→ Short task A
Using the article on machine learning libraries, answer the following, one answer per line:
(i) According to current consensus wisdom, which library is the best choice for the most popular use cases?
(ii) Which two options does the article suggest when training must occur on big data?
(iii) Which algorithm was used to analyze the performance data?
→ Short task B
Update the article on machine learning libraries by reproducing the part starting at "Once exclusively in" and ending at "or Spark MLlib.", with "plethora" changed to "wealth".
→ Short task C
Turn the paragraph of the article on machine learning libraries that begins "What I wanted to discover" into a short list that keeps its main facts.
━━━ Document
Once exclusively in the province of academia, Machine Learning is now rapidly getting adopted by many organizations large and small and used with various degrees of effectiveness. Currently there is a plethora of active open source projects, libraries, technologies available for you to do ML. Which one should you choose?
For the most popular use cases where AI is used to shape online behavior based on offline training, current consensus wisdom says that scikit-learn is your best choice. For use cases where training must occur on big data, then consider either Tensorflow or Spark MLlib.
What I wanted to discover was which ML library would be the best in helping me analyze the performance data I collected when I ran load tests on six microservices in both Amazon’s and Google’s clouds. What I did was analyze the data using the decision tree algorithm in the following four technologies; Spark MLlib, scikit-learn, KNIME, and Weka. In order to do that, it was an important requirement that I could study the models that the machine would learn. But first, let’s talk about the libraries that did not get fully evaluated.
━━━━━━
━━━ Data provided
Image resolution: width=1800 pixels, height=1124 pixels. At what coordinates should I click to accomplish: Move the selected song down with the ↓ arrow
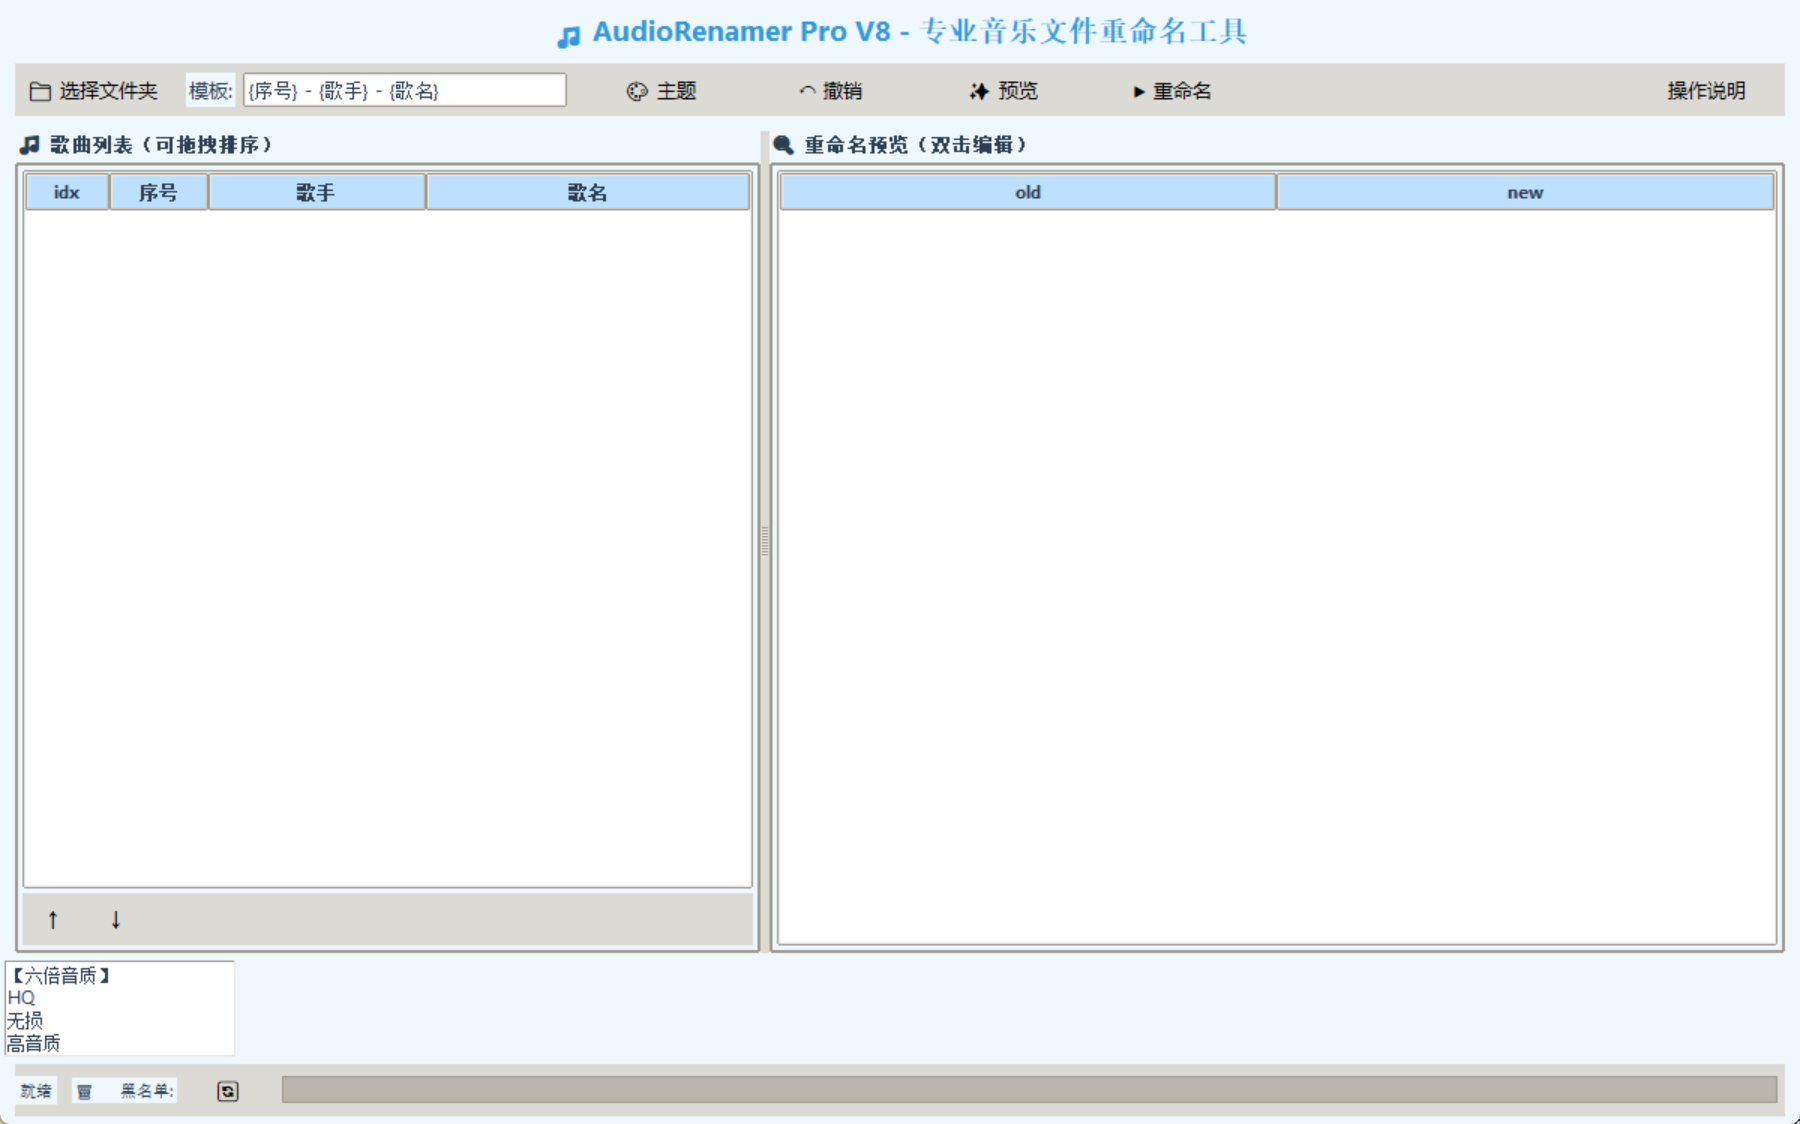(x=117, y=919)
━━━━━━
→ Worked answer A
(i) scikit-learn
(ii) Tensorflow or Spark MLlib
(iii) The decision tree algorithm

→ Worked answer B
Once exclusively in the province of academia, Machine Learning is now rapidly getting adopted by many organizations large and small and used with various degrees of effectiveness. Currently there is a wealth of active open source projects, libraries, technologies available for you to do ML. Which one should you choose?
For the most popular use cases where AI is used to shape online behavior based on offline training, current consensus wisdom says that scikit-learn is your best choice. For use cases where training must occur on big data, then consider either Tensorflow or Spark MLlib.

→ Worked answer C
- Goal: find which ML library would best help analyze performance data collected from load tests on six microservices in both Amazon's and Google's clouds.
- Method: analyze the data with the decision tree algorithm in four technologies: Spark MLlib, scikit-learn, KNIME, and Weka.
- Key requirement: being able to study the models the machine would learn.
- Next: a discussion of the libraries that did not get fully evaluated.